[Dataset rows]
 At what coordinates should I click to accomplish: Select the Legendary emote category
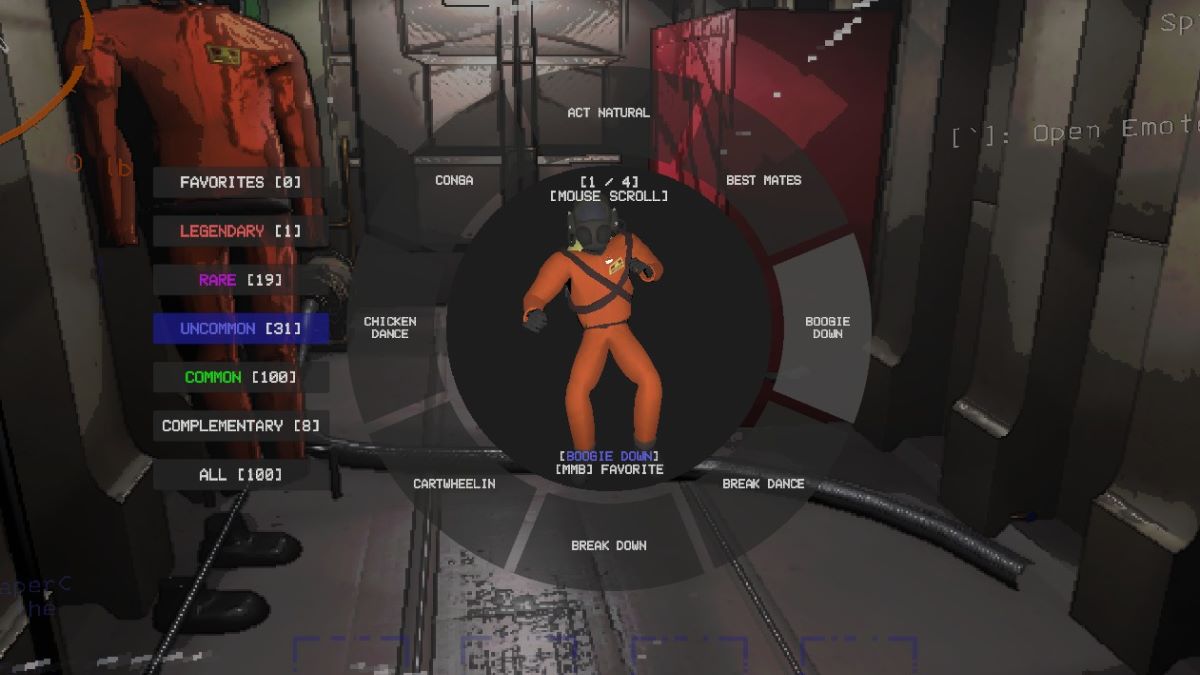click(x=240, y=231)
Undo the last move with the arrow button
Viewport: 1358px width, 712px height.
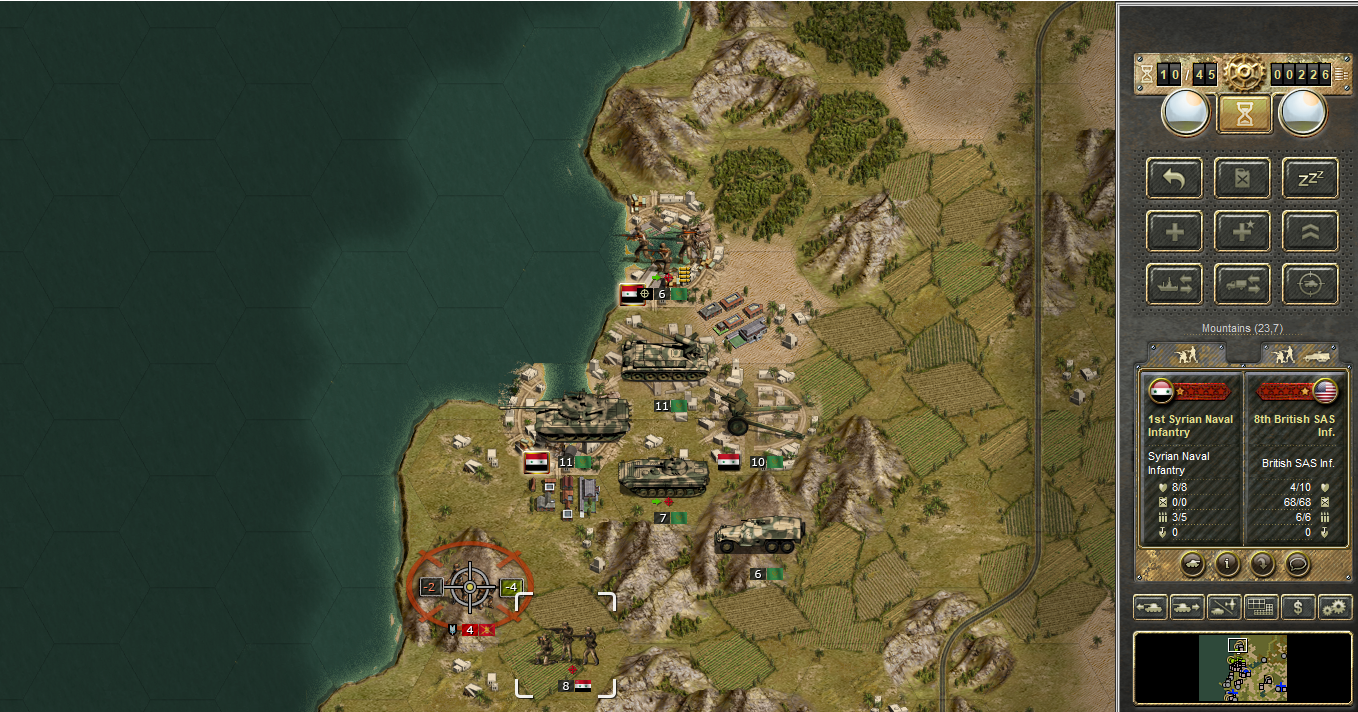(x=1175, y=178)
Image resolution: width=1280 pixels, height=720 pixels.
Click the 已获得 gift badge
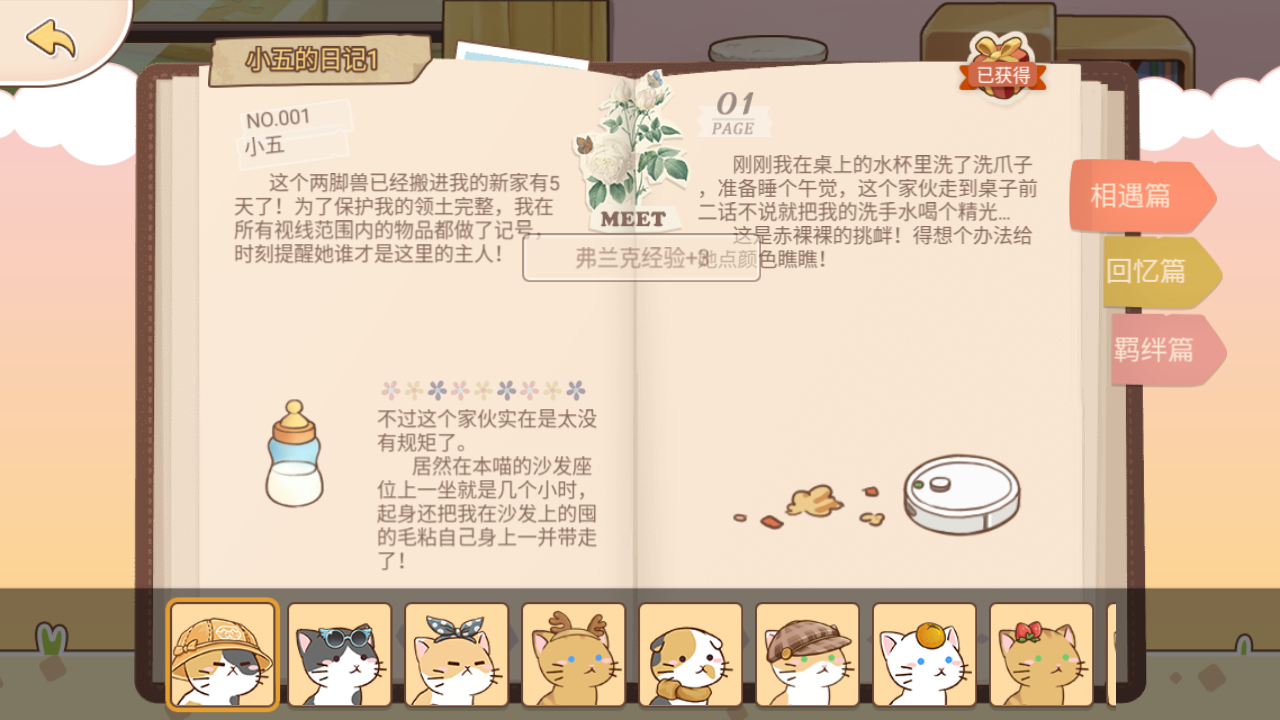1001,75
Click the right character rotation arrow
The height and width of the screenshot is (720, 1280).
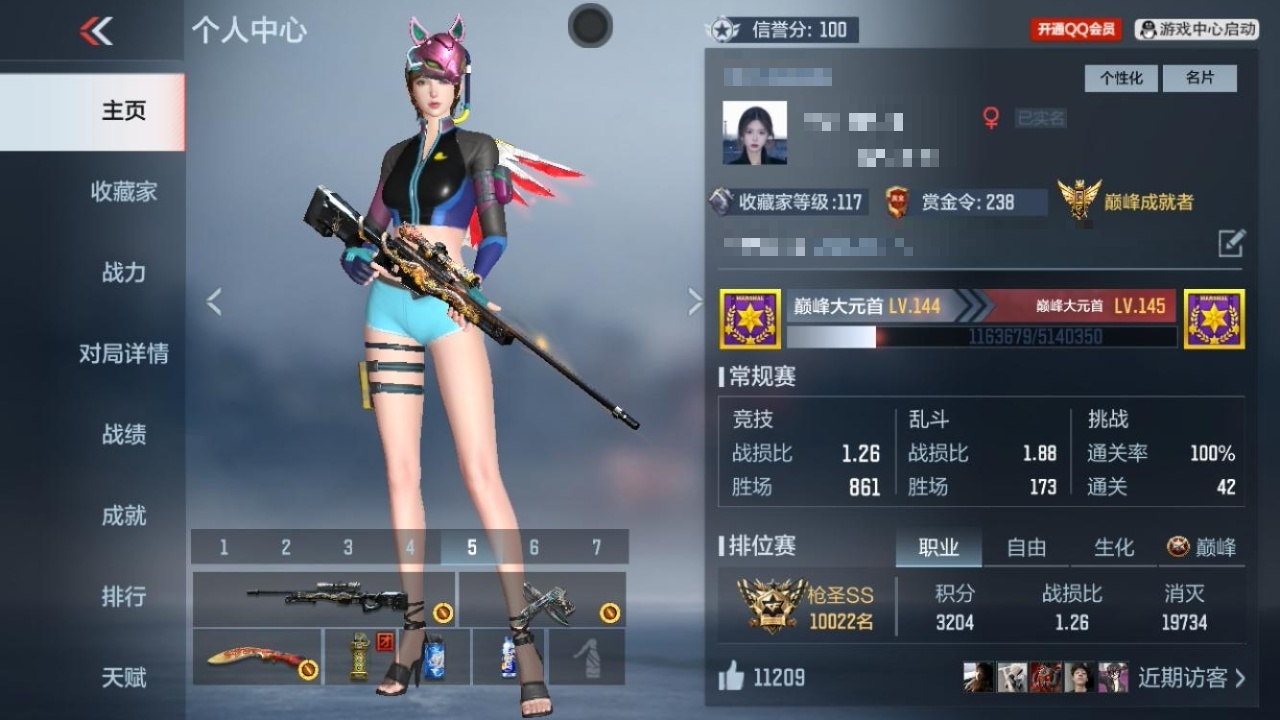pos(695,300)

*Written task*: Please copy the lines of the material above word for word, leaving out the pictures.

*Written answer*:
 At what coordinates should I click to accomplish: Select the Legendary emote category
click(x=240, y=231)
Undo the last move with the arrow button
Viewport: 1358px width, 712px height.
(x=1175, y=178)
Image resolution: width=1280 pixels, height=720 pixels.
Click the 已获得 gift badge
1001,75
Click the right character rotation arrow
The height and width of the screenshot is (720, 1280).
pos(695,300)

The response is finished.